(Task brief):
Make an exact transcript of the lines in the data below, starting with the one containing "Where should I" and going on through the one containing "Viewport: 208px width, 176px", with both included and the pictures left out.

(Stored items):
------
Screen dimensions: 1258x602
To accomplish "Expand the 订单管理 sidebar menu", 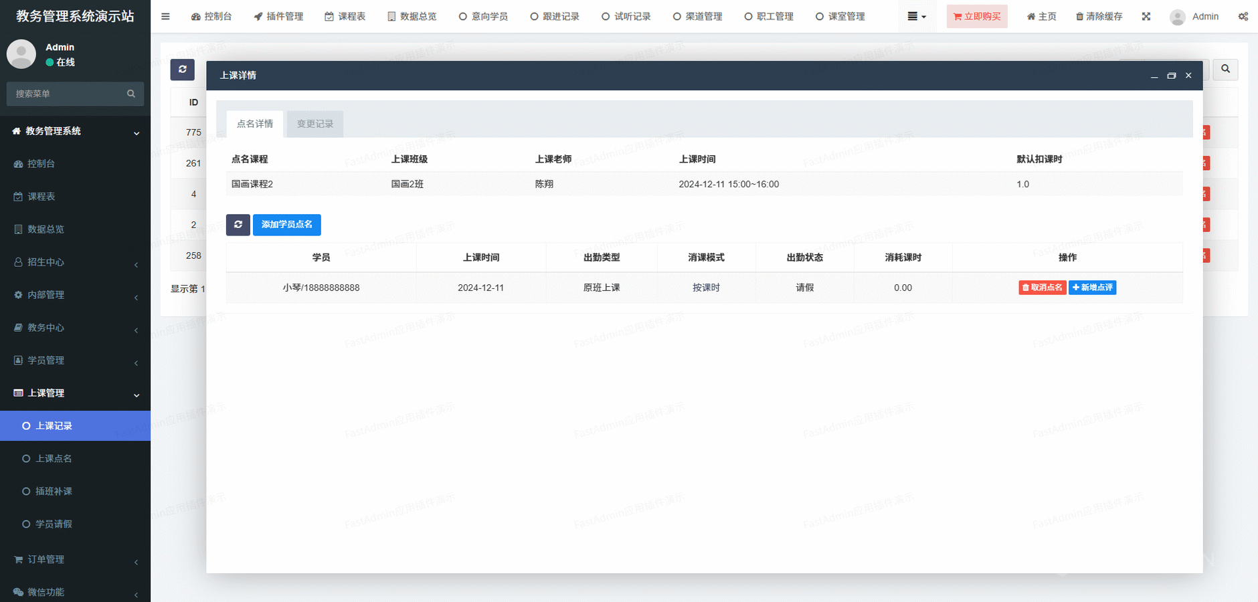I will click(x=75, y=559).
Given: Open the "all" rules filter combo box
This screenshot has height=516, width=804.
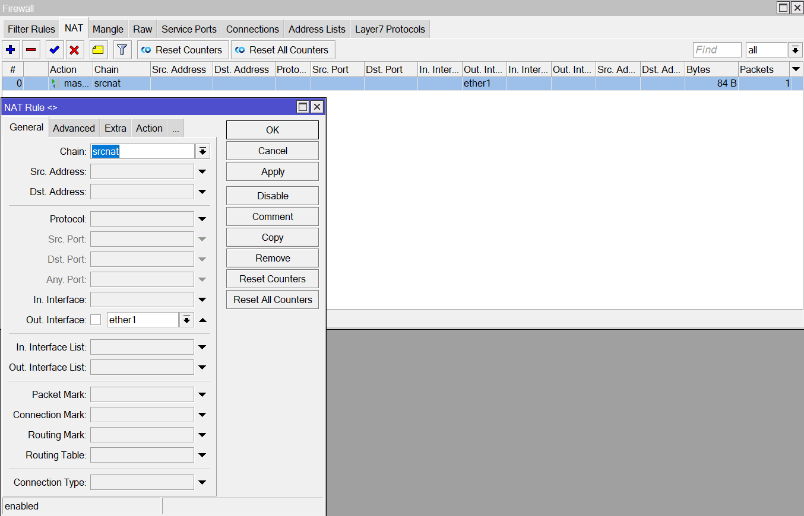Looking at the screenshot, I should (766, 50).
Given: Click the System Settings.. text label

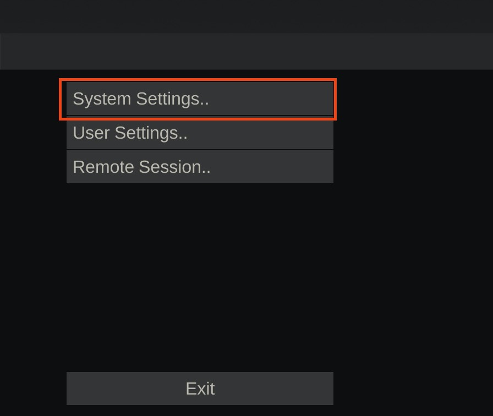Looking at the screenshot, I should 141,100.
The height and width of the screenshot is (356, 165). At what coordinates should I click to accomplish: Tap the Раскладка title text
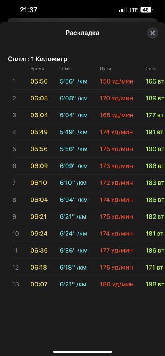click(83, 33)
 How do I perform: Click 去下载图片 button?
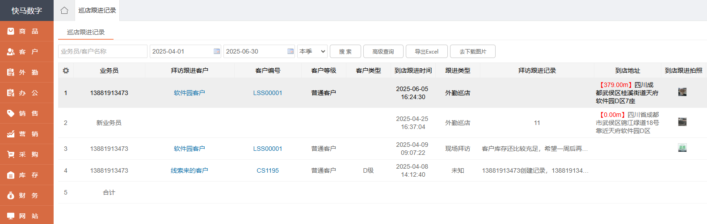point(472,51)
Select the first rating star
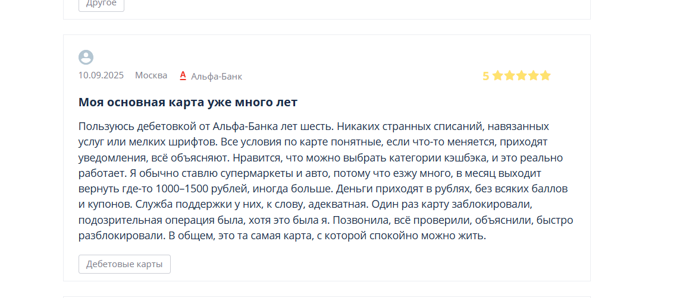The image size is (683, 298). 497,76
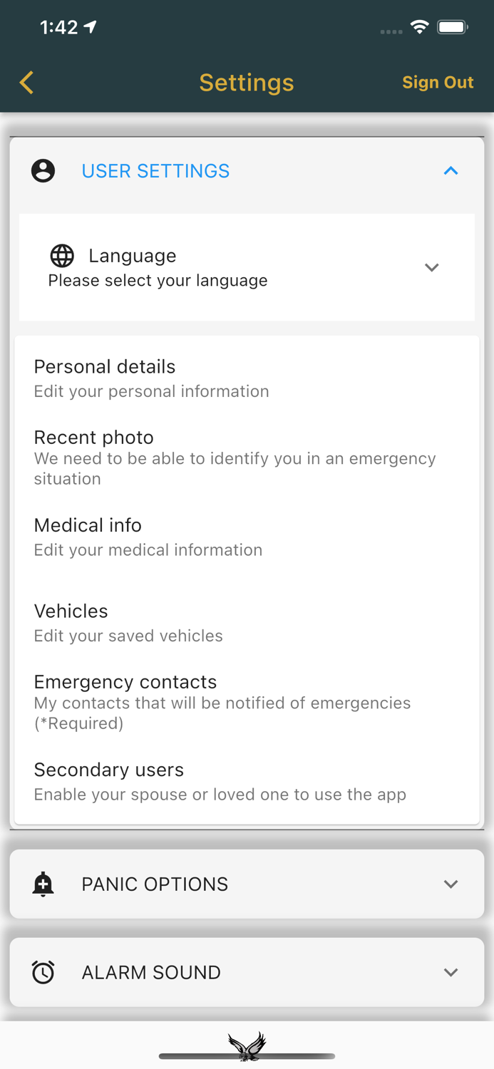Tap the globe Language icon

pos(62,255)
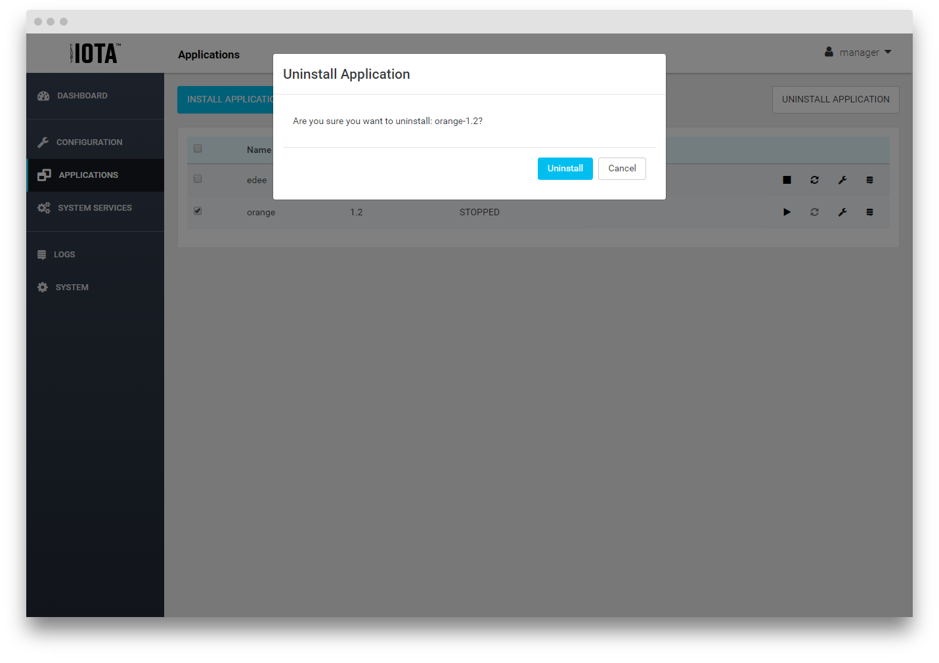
------
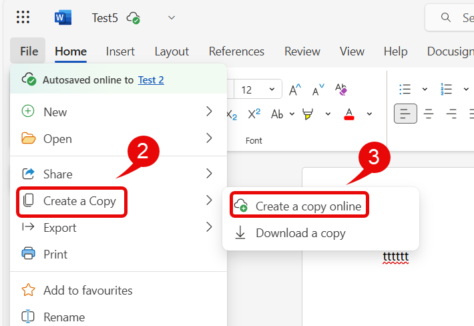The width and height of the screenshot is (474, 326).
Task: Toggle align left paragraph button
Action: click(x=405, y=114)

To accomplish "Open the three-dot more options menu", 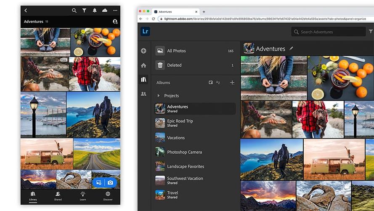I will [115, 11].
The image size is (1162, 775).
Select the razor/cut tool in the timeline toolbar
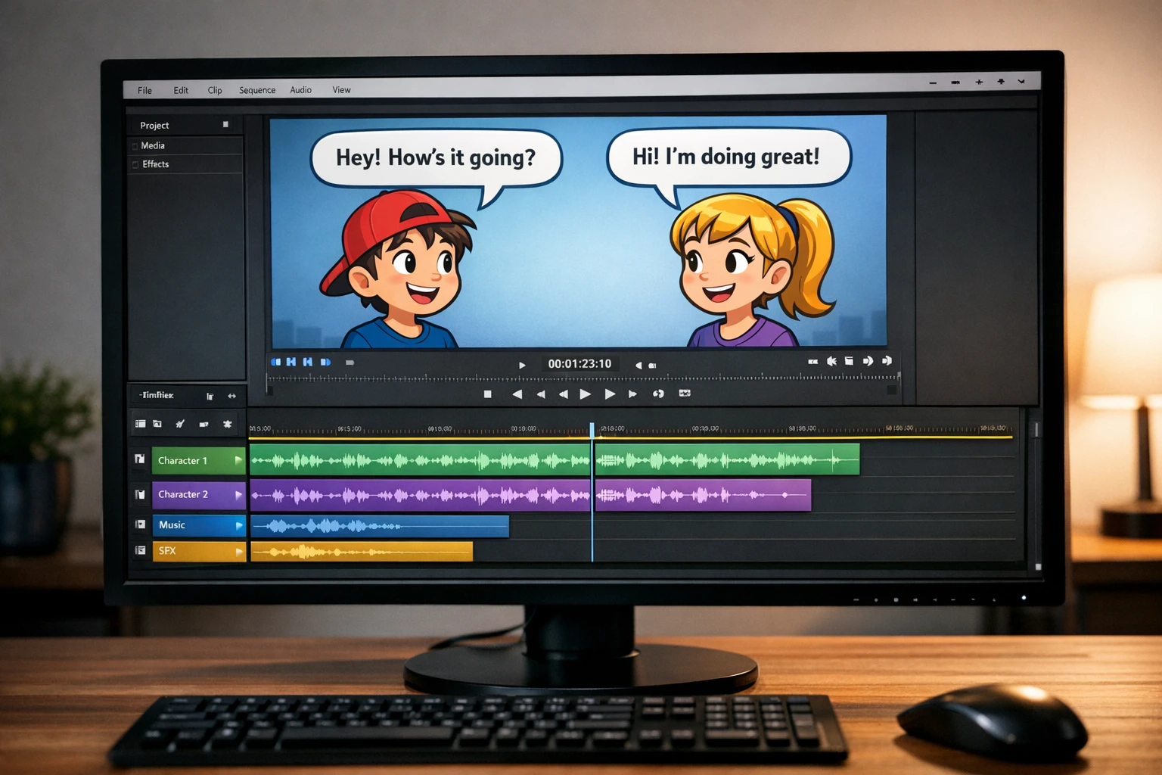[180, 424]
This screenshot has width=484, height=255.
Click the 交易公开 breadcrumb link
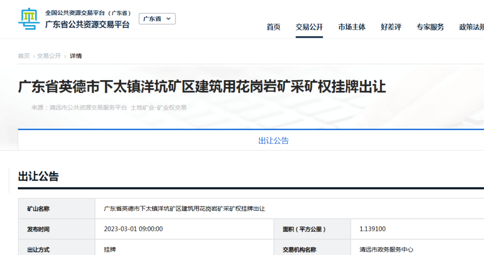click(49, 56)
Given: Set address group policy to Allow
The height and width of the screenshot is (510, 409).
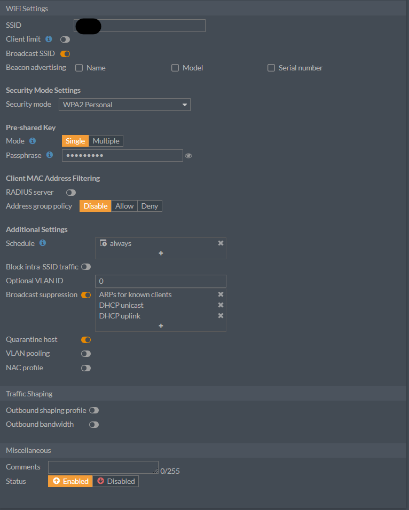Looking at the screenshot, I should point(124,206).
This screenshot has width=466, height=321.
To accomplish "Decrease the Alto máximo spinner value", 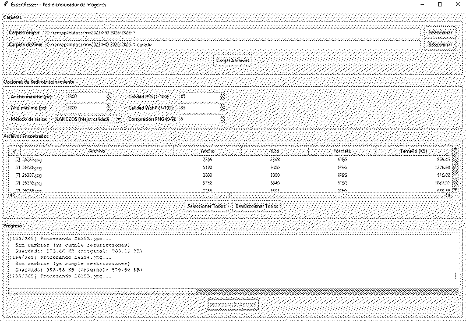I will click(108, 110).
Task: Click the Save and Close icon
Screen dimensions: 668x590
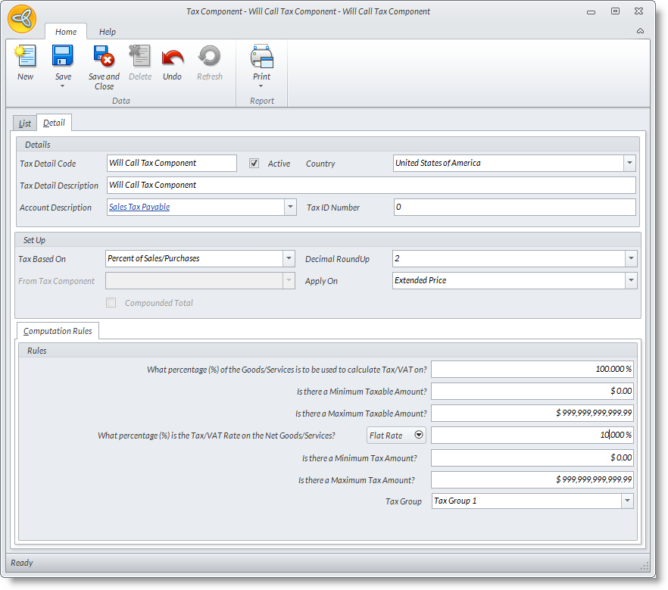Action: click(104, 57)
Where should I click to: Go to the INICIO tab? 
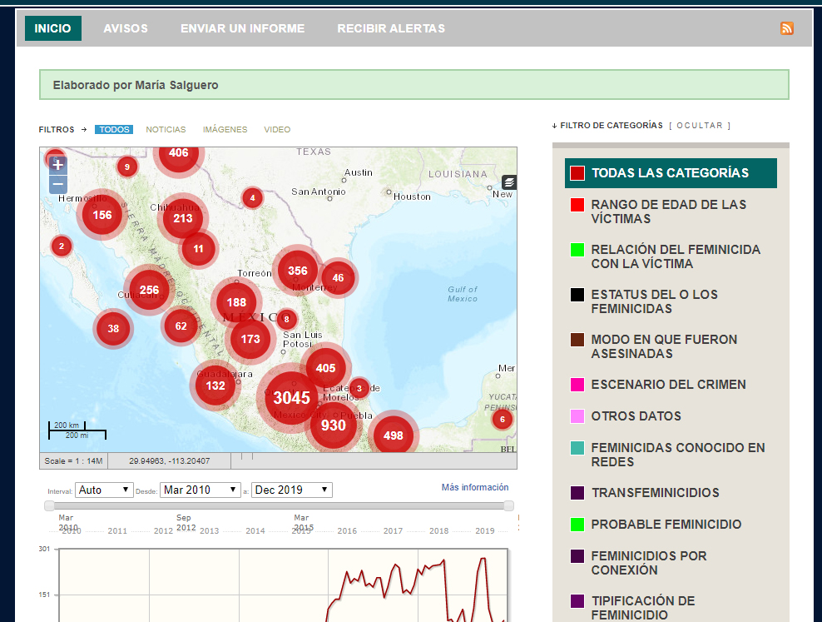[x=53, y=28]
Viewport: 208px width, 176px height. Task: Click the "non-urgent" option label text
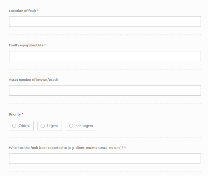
------
(Response to the task):
Where should I click to: Go to the INICIO tab? 
[x=53, y=28]
Viewport: 208px width, 176px height. Task: Click the "non-urgent" option label text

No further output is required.